To be done:
Copy out the whole passage on taxes and the Cash for Clunkers voucher below word for word, without changing anything.

If you took advantage of the Cash for Clunkers program to buy yourself a brand new vehicle, you might be wondering about how you deal with the taxes involved in getting that $3,500 or $4,500 voucher. The IRS isn’t in the business of letting you get something for nothing!

Federal Taxes

You might be surprised to learn that there are no federal tax consequences. The IRS does not consider the voucher as income so you won’t need to pay any taxes on it. You can also take advantage of any State and Federal tax incentives for buying hybrid vehicles, the Cash for Clunkers voucher doesn’t cancel that out (something the dealer probably told you if you purchased a qualifying hybrid vehicle). For a full list of those vehicles, as well as how much of a credit you receive, visit’s Energy Tax Credits for Hybrids page.

Records shown:
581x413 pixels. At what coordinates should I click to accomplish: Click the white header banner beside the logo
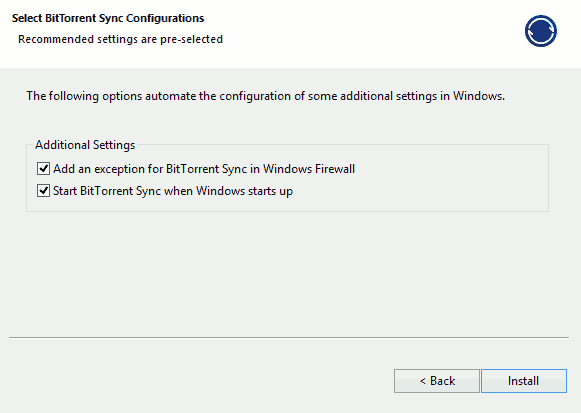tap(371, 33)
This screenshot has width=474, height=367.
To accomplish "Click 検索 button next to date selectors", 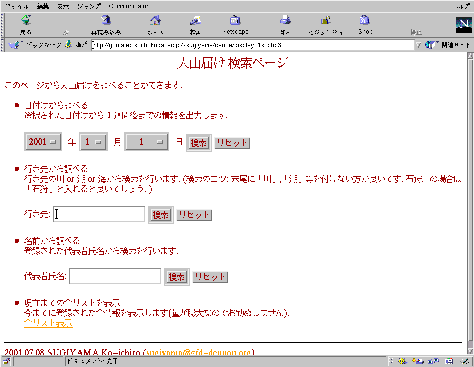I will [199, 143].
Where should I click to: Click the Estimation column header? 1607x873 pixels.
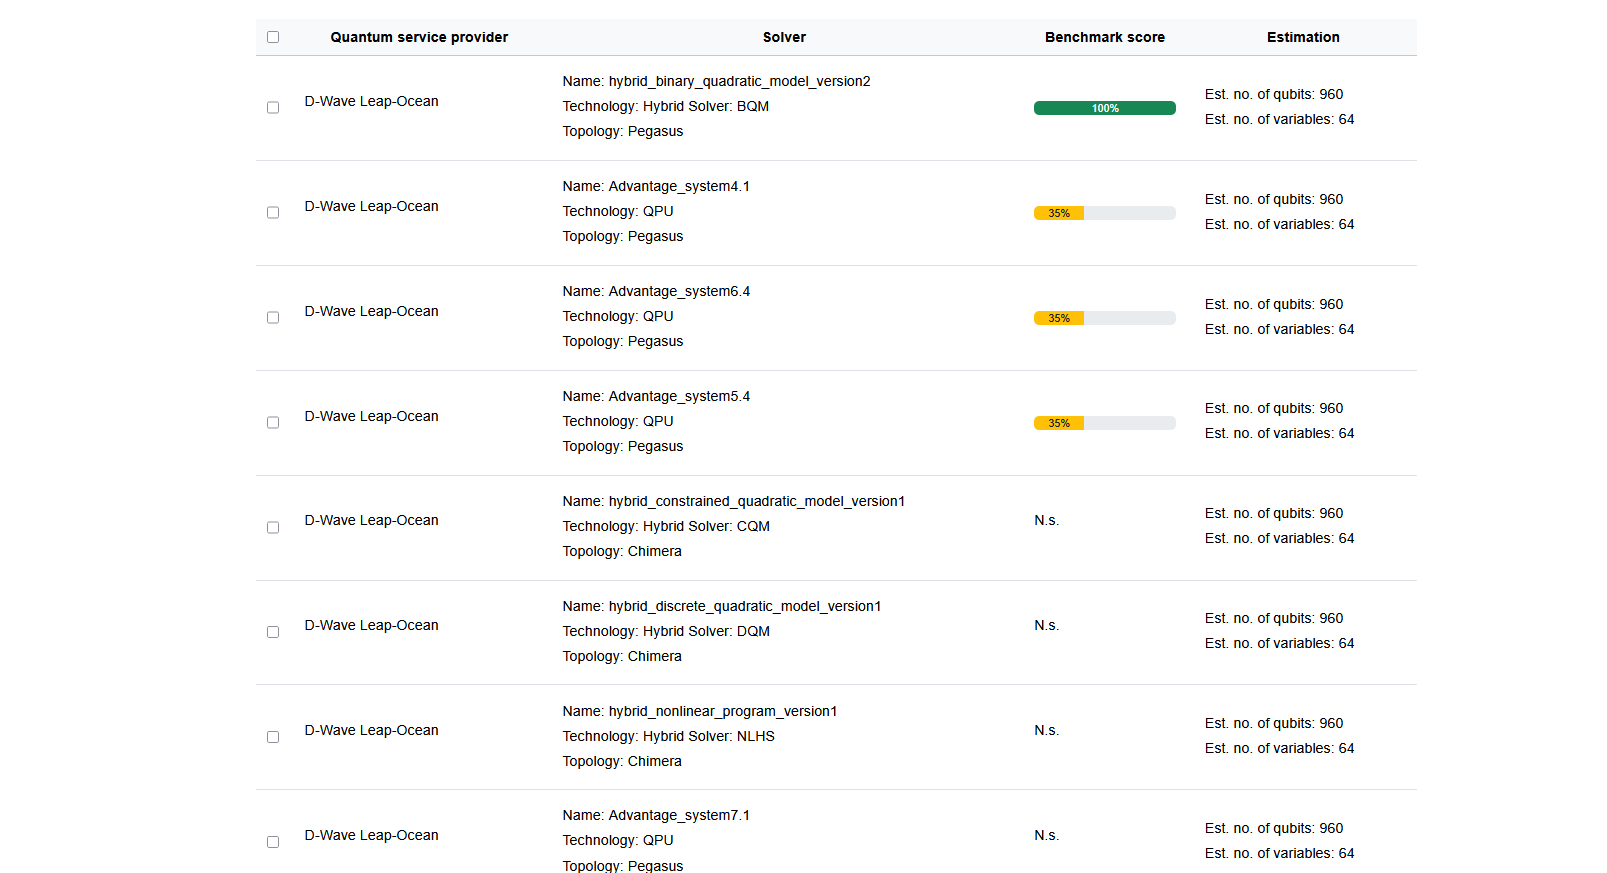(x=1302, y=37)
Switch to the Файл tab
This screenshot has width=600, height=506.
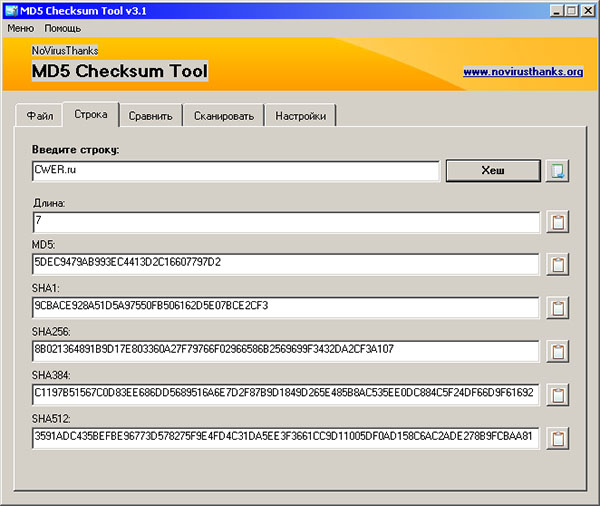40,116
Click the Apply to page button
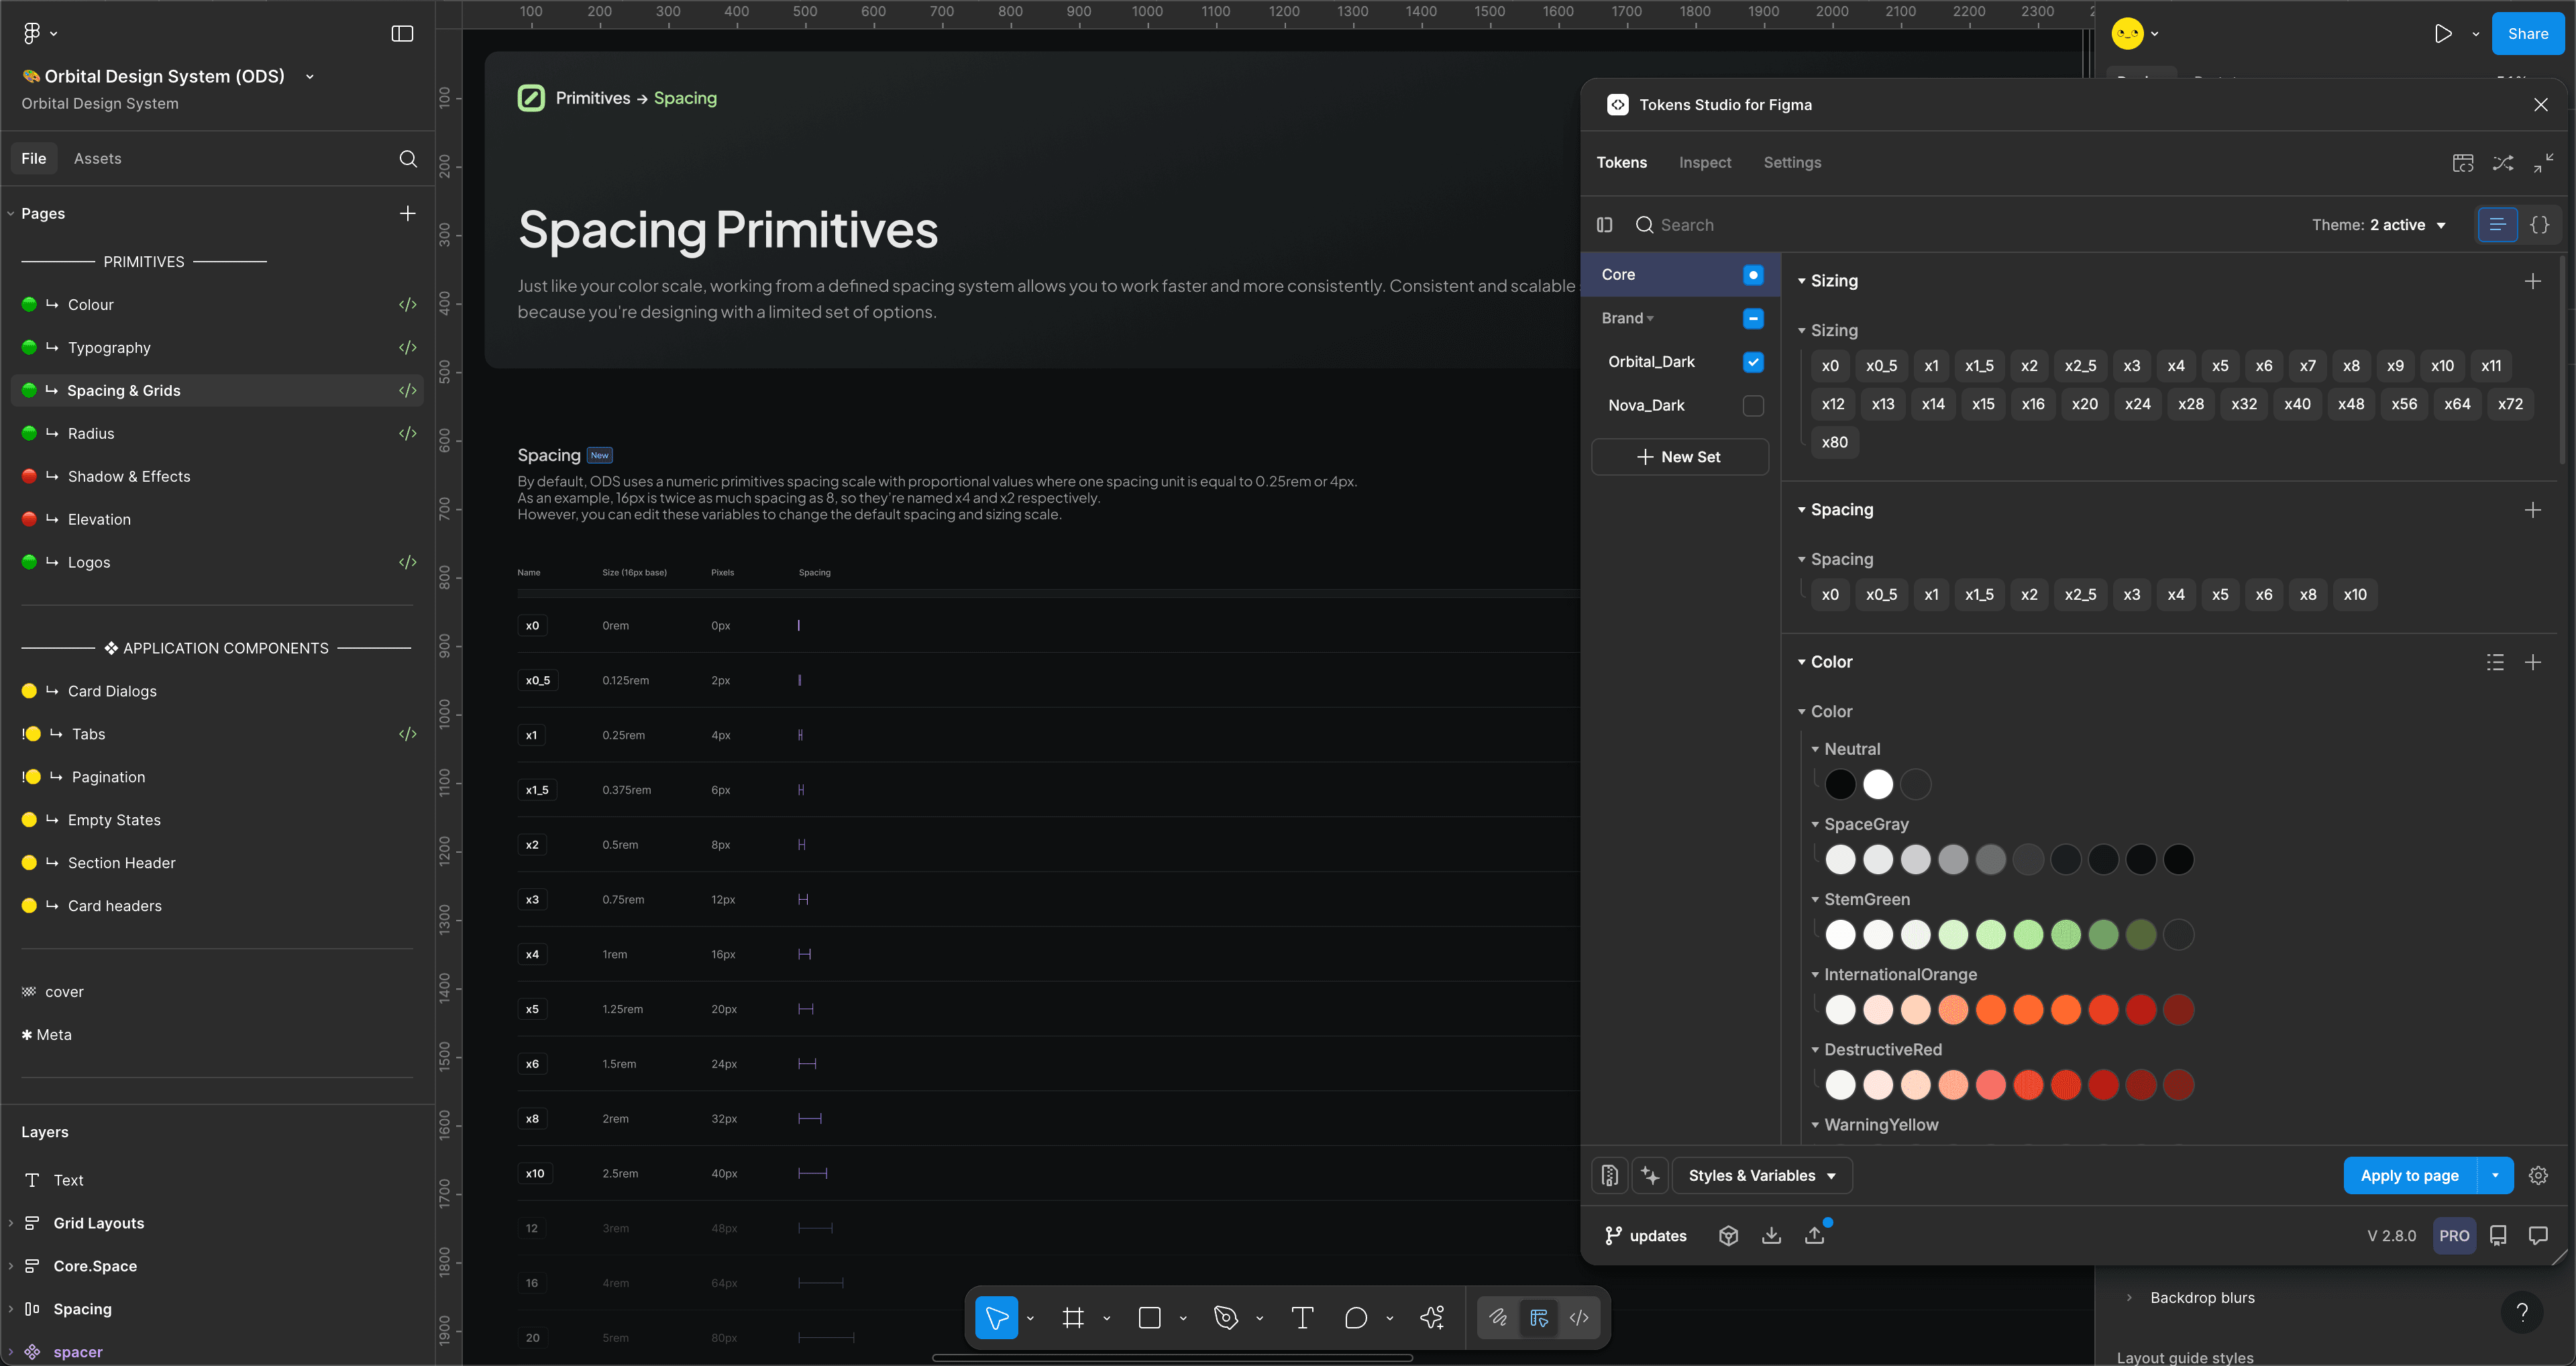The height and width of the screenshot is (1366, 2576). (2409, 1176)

Result for this task:
If you took advantage of the Cash for Clunkers program to buy yourself a brand new vehicle, you might be wondering about how you deal with the taxes involved in getting that $3,500 or $4,500 voucher. The IRS isn’t in the business of letting you get something for nothing!

Federal Taxes

You might be surprised to learn that there are no federal tax consequences. The IRS does not consider the voucher as income so you won’t need to pay any taxes on it. You can also take advantage of any State and Federal tax incentives for buying hybrid vehicles, the Cash for Clunkers voucher doesn’t cancel that out (something the dealer probably told you if you purchased a qualifying hybrid vehicle). For a full list of those vehicles, as well as how much of a credit you receive, visit’s Energy Tax Credits for Hybrids page.